Human children learn a great deal by imitation and play when interacting with their fellows and typically go through three stages: solitary play, mutually aware playing, and socially interactive playing. While all three types of play persist through childhood, there is normally a shift towards a greater proportion of socially interactive playing as a child gets older. Rough-and-tumble play among boys first serves to teach boys limits and then, in adolescence, helps to create and maintain social hierarchies among peers.

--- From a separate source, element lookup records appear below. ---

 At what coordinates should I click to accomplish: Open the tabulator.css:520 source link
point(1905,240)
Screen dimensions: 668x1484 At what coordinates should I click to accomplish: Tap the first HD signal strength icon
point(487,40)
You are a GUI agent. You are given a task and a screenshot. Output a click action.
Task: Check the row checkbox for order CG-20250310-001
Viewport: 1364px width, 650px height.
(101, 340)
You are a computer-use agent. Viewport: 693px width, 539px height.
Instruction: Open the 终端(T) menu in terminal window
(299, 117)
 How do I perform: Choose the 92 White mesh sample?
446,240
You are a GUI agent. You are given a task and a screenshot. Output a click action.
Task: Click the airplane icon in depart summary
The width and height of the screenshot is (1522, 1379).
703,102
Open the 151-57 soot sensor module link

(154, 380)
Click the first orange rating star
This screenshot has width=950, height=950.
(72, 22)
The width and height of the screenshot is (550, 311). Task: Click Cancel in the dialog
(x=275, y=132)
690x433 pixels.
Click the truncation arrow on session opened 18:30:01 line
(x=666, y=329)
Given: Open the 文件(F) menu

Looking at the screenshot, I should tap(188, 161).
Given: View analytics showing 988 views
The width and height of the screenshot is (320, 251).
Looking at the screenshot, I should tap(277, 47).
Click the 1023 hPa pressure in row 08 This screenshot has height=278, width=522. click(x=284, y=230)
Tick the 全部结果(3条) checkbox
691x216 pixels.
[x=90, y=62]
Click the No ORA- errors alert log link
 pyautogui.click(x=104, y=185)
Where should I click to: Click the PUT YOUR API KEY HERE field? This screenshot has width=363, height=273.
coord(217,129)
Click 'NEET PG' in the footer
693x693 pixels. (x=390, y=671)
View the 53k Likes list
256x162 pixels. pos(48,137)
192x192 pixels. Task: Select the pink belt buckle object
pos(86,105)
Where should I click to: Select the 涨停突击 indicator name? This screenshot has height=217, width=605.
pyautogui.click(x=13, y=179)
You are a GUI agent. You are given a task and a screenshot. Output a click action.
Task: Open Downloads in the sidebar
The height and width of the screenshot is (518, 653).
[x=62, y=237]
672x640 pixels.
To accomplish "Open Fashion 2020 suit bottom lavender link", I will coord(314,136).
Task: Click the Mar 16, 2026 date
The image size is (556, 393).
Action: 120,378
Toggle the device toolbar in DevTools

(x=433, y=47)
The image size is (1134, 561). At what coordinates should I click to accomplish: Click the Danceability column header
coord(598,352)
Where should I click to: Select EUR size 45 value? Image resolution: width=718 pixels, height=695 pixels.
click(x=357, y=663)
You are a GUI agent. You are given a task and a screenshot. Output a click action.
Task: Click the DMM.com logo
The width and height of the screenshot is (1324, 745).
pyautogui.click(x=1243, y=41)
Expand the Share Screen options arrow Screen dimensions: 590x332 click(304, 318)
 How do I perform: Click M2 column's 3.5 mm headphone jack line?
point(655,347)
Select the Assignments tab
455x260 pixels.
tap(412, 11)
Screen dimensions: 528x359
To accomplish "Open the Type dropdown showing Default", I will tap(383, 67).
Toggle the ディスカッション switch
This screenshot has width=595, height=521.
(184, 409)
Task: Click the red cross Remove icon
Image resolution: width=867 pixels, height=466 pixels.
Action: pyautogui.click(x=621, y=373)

In adults, the search for new bonds begins with a view toward love, marriage, partnership, and, from the evolutionary point of view, reproduction. The pair bond between spouses is both social and sexual: a bond that is stronger psychologically, behaviorally, and sexually than other bonds. Such powerful bonding occurs in conjunction with some of the most powerful neurotransmitters in the brain firing off in abundance: oxytocin, dopamine, corticosterone, and vasopressin are among the cocktail of chemicals that produce that heady, breathy, heart-stopping sense of being in love. In this, it contrasts powerfully with the other significantly different relationships that form adult life: the relatively weak bonds of acquaintanceship.
While the strong bonds of spousal and parent-child relationships act to cement the family unit and its wider kin group, acquaintanceships allow the people engaging with them to gain access to very different sources of information and social networks. Social studies have shown that people with strong social bonds tend to share many social features and have broadly similar expectations and ideas. However, acquaintances, from work colleagues through to informal social contacts in contexts as different as sports clubs and church groups, provide access to a much wider range of social and cultural information and ideas and are therefore important in providing avenues towards improving the social and economic status of the individual and his or her strongly bonded kin.
Human beings are social animals. Raised in isolation, children will not even learn language, let alone social skills. Although some among us might seek out solitude, we are all born of the flesh of relationships and form our first and foundational attachments with the people who raise us. The old adage, first proposed by Aristotle, proves largely true: “Give me a child until he is seven, and I will show you the man.” The corollary of that, in the bleak Biblical verse, is that the iniquity of the parents will play out in their children, even to the third or fourth generation. Numerous studies suggest that this is all too accurate.